Dans les articles de Smalkalde, écrits de Luther que l'on peut retrouver dans ses lettres au tome VIII de ses Œuvres (Labor & Fides), il dit :

« Je n’ai rien à changer à ce que j'ai enseigné constamment jusqu'ici, savoir que « par la foi », comme dit saint Pierre, nous acquérons un cœur nouveau, un cœur pur, et que Dieu nous tient pour justes et saints à cause du Christ, notre Médiateur.
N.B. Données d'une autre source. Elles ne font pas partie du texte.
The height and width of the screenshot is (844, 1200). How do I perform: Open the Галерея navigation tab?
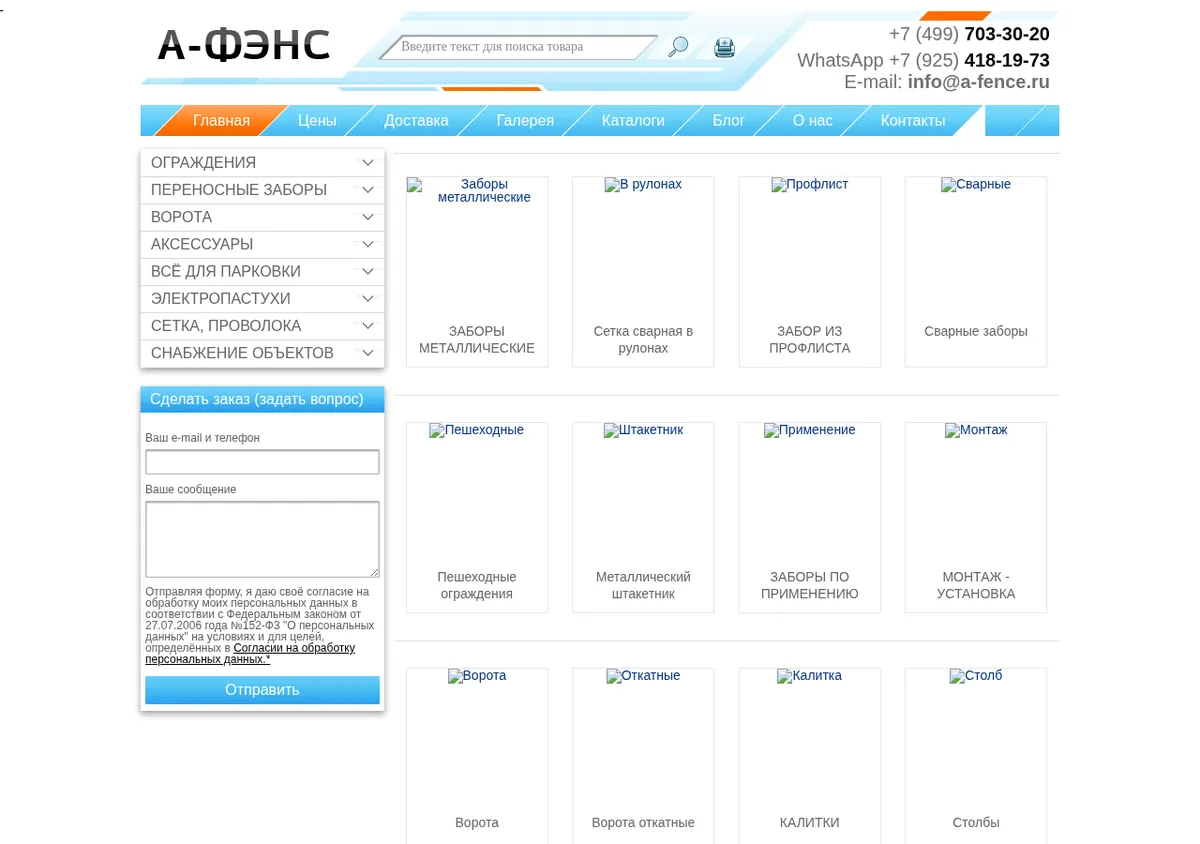pos(525,121)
Bien que, dans la chair, le péché ne soit pas encore complètement détruit ou mort, Dieu ne veut pas en tenir compte, ni s’en souvenir. Cette foi, ce renouvellement et ce pardon ont pour conséquence les bonnes œuvres. Le péché ou l'imperfection qui subsiste encore chez les croyants n’est plus compté comme péché ou imperfection, et cela encore à cause du Christ. L'homme en son entier, en sa personne et en ses œuvres, est déclaré et rendu juste et saint par pure grâce, par la miséricorde qui, en Jésus-Christ, a été abondamment répandue sur nous. C’est pourquoi nous ne pouvons nous glorifier du mérite de nos œuvres considérées indépendamment de la grâce et de la miséricorde. Au contraire, comme il est écrit, «que celui qui se glorifie, se glorifie à cause du Seigneur », c’est-à-dire parce qu’il a un Dieu qui fait grâce, et tout ira bien.
Nous ajoutons que la foi est fausse si elle n’est pas suivie de bonnes œuvres.
»

CF Article XIII. COMMENT ON EST JUSTIFIÉ DEVANT DIEU. — DES BONNES ŒUVRES.

"ARTICLES DE LA DOCTRINE CHRÉTIENNE qui devaient être remis, par les représentants de notre parti, au concile, à Mantoue ou ailleurs, et qui indiquent ce que nous pouvons et ce que nous ne pouvons pas accepter ou concéder ; écrits par le docteur Martin Luther, en l’an 1537."